At the recent  American Association of Advertising Agencies (4A’s) Data Summit, Rishad Tobaccowala of Publicis Groupe referred to the current state of digital marketing data as "crap optimized on crap." And while there's no doubt that there's plenty of crap out there, not all data is created equal. This might seem obvious, but that reality isn't necessarily reflected in all agencies' approaches to selecting their data partners.

In most cases, agencies simply don't dedicate the time and energy required to properly verify the partners with whom they’re working. They accept scale over accuracy. They accept delivery over efficacy. Why is no one looking under the bonnet when it comes to their data sources? Simply put: They are afraid of the answers.

The current system of buying and selling data devalues quality. And in the long term, this is wholly unsustainable. Agencies need to work harder to extract value from data and to differentiate the good from the bad -- and the bad from the down-right ugly. For forward-thinking agencies ready to start ensuring that they're investing in quality data, there are five key considerations for assessing data quality:

Source. Agencies must understand where the data they are buying originated. Potential data sources are almost too great to count – publisher data collection, survey data, CRM data sets, offline sources. Where your data originated speaks volumes about its validity and utility, and yet many agencies fail to ask this very basic question regarding source.

Segmentation. To gauge data quality, agencies must also understand how it was segmented. There are, of course, several ways data can be segmented. Some segmentation relies on modeling and predictive analysis. Others rely on user actions, both passive and deliberate.

Recency and frequency are also important in segmentation. When did someone take an action and how often?

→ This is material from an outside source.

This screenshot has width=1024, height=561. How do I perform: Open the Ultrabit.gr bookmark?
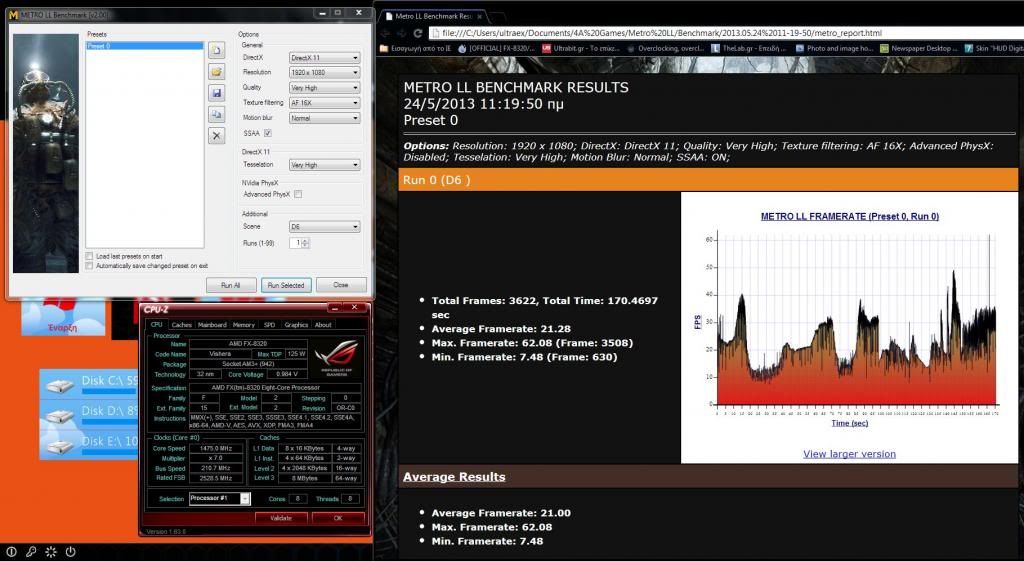[x=575, y=48]
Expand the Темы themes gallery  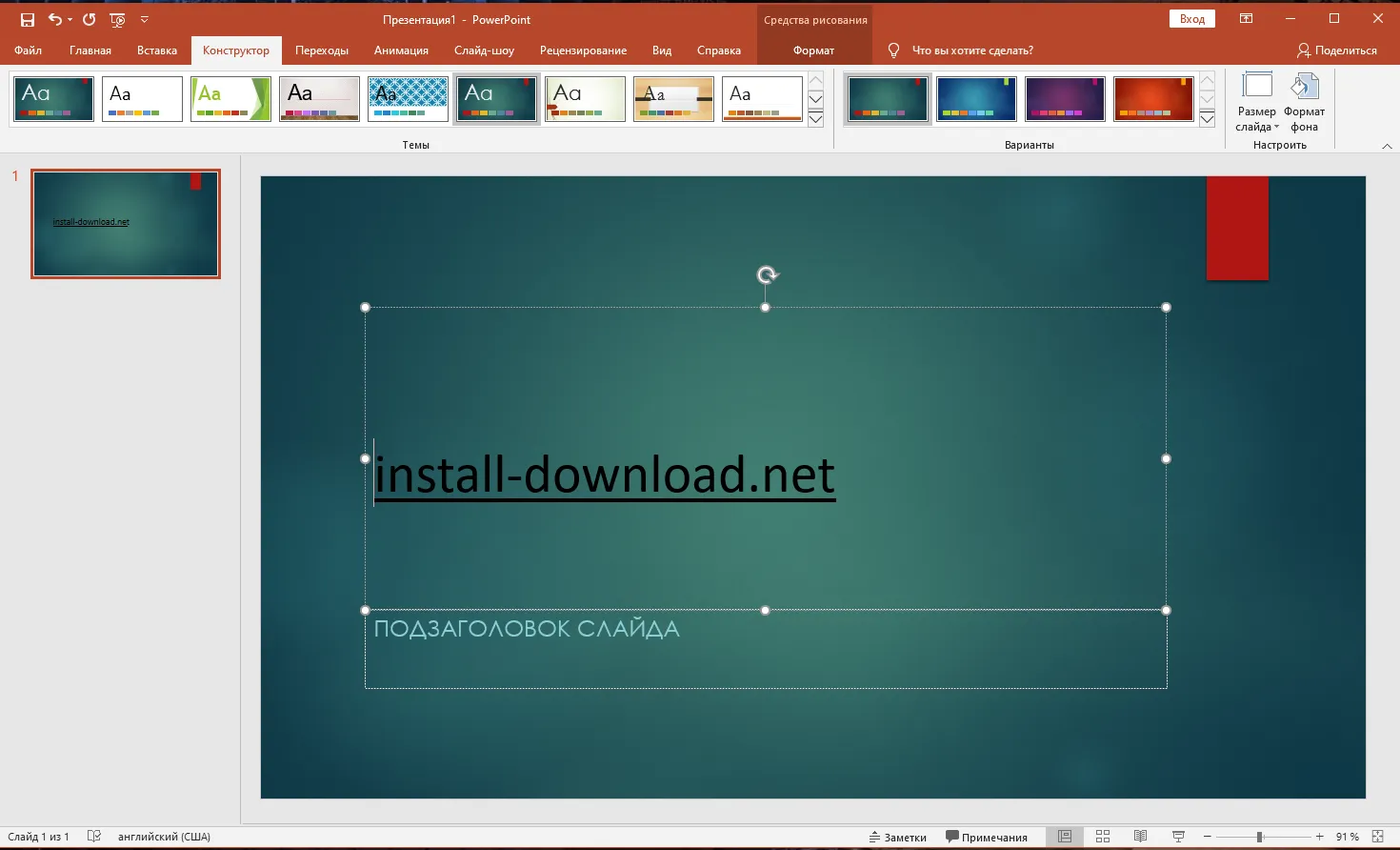click(x=815, y=119)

Is someone who went to a travel Web site once in 90 days really "in market" for travel? Wouldn't people who went to a travel site three or four times in 10 days be a better "in market" segment?

Scale. In evaluating data quality, agencies must also consider whether the information can scale. In other words, how actionable is the data within a specific environment?

Scalability often becomes an issue when marketers want to target segments beyond the U.S. Many vendors' data coverage drops off dramatically outside of the U.S., and extrapolating data gathered elsewhere to new countries can pose serious problems, particularly in markets such as APAC, MENA and Eastern Europe, where data scale and density tends to be lower.

Standards. Agencies must hold their data vendors to high standards. However, data standards are difficult to define and maintain. Most can't even agree on a definition for data "accuracy," which is a natural derivative of the processes underpinning data collection and segmentation.

Data standards evaluate the accuracy of data, but do so within the broader context of the campaign type, goal and KPI. In the real world of media execution, it isn’t simply enough to have an accurate segment that is true to form. That segment must also be scalable, cost-effective, and deliver against the campaign goal efficiently. Often, accuracy is overlooked if any of the above factors combine to a pleasing outcome, and is only questioned when they do not.

Specificity. Often data vendors release only a fraction of their data capabilities, and can unlock and combine a vast amount of new potential data signals to form a custom audience. Agencies need data that can be customized to meet requirements. Bespoke segmentation requires transparency, collaboration and open dialogue between agencies and data vendors.

Furthermore, data-sharing relationships, through which agencies seek out second-party data sources, can help to build bespoke segmentation transparently and directly from the source.